Calei-me. Deixei-o conduzir. O problema foi resolvido sem mim. Aquele silêncio forçado foi a primeira vez que senti, de forma quase física, que o papel tinha mudado. Deixou de ser sobre o que eu conseguia fazer. Passou a ser sobre o que conseguia fazer com que acontecesse à minha volta.
Formação e mentoria.
A evolução técnica das pessoas da equipa é, provavelmente, a alavanca mais subestimada da liderança de engenharia. E convém ser claro num ponto: a mentoria técnica, propriamente dita, não deve viver no topo da hierarquia. Deve viver onde tem mais valor: junto dos Senior e Senior Principal Engineers, dos tech leads, dos pares que aprendem uns com os outros todos os dias, em pair programming, em revisões de código, em design reviews. O papel da liderança é outro e é mais estrutural: criar as condições para que essa mentoria técnica aconteça e aconteça bem.
Isso significa proteger tempo para mentoria, mesmo quando o roadmap aperta. Garantir pares certos entre quem tem experiência e quem está a crescer. Colocar pessoas em desafios que as desafiem. Proteger espaço para estudo, experimentação e erro seguro. Abrir oportunidades, como projetos, comunidades de prática e apresentações internas, que dão palco a quem ainda está a construir a sua voz técnica. A mentoria técnica faz-se ao lado do problema, o contributo da liderança faz-se, sobretudo, a remover atrito à volta desse encontro.
A mentoria direta da liderança tem outra natureza: é de carreira, de propósito, de contexto. É conversar sobre caminho, dúvidas, medos, próximas decisões importantes. É ajudar a pensar qual o próximo desafio que faz sentido, ou o tipo de engenheiro ou engenheira que cada pessoa quer vir a ser. A evolução técnica, em si, acontece entre quem está mais perto do problema. À liderança cabe assegurar que o terreno é fértil.

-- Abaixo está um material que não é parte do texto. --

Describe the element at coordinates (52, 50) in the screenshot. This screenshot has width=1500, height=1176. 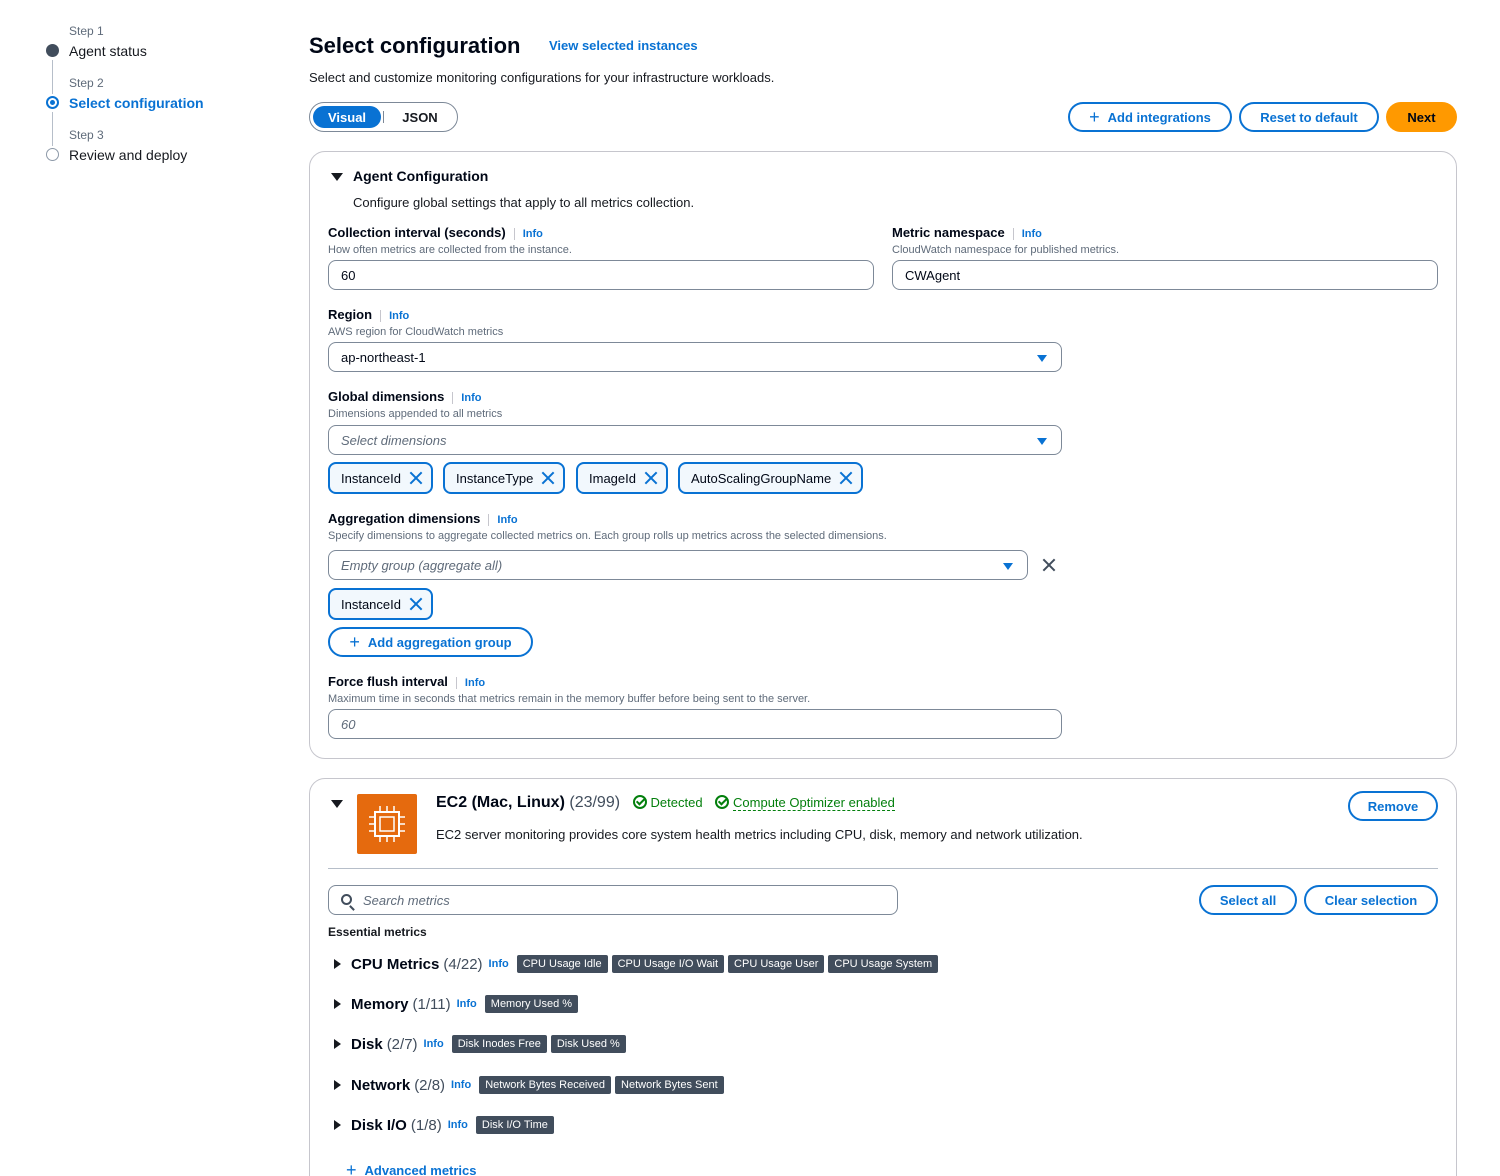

Uma liderança que se mede pelo que executa tem um teto muito baixo. Uma liderança que se mede pelas pessoas que ajudou a crescer tem um efeito que se multiplica por cada uma delas, muitas vezes sem que isso chegue a ser visível em qualquer dashboard.
O melhor dos dois mundos.
Durante muito tempo, sustentou-se o mito de que liderar engenharia exigia escolher entre dois mundos: o das pessoas ou o da tecnologia. Hoje, esse mito não resiste à prática. As lideranças técnicas que mais impacto têm não são as que largaram o código com desprezo, nem as que se agarram a ele com teimosia. São as que perceberam que liderar é, acima de tudo, amplificar.
Amplificar as melhores ideias da equipa, sobretudo quando não são as nossas. Amplificar o impacto de cada pessoa, oferecendo contexto, confiança e espaço. Amplificar a voz técnica dentro das decisões de negócio, para que a tecnologia deixe de ser vista como custo e passe a ser reconhecida como alavanca estratégica. E, talvez o mais importante de tudo, amplificar a próxima geração, com a serenidade de saber que, quando ela crescer, não vai precisar da atual liderança para tomar as decisões que hoje ainda tomamos.
Liderar engenharia é exatamente isto: deixar de ser quem resolve e passar a ser quem faz com que os problemas sejam resolvidos melhor. É trocar o mérito pela multiplicação. É aceitar que o melhor código que se pode escrever, nesta fase, é o código que não chega a ser escrito, porque alguém, na equipa, o vai escrever melhor.
Não há, no fim, maior privilégio do que este.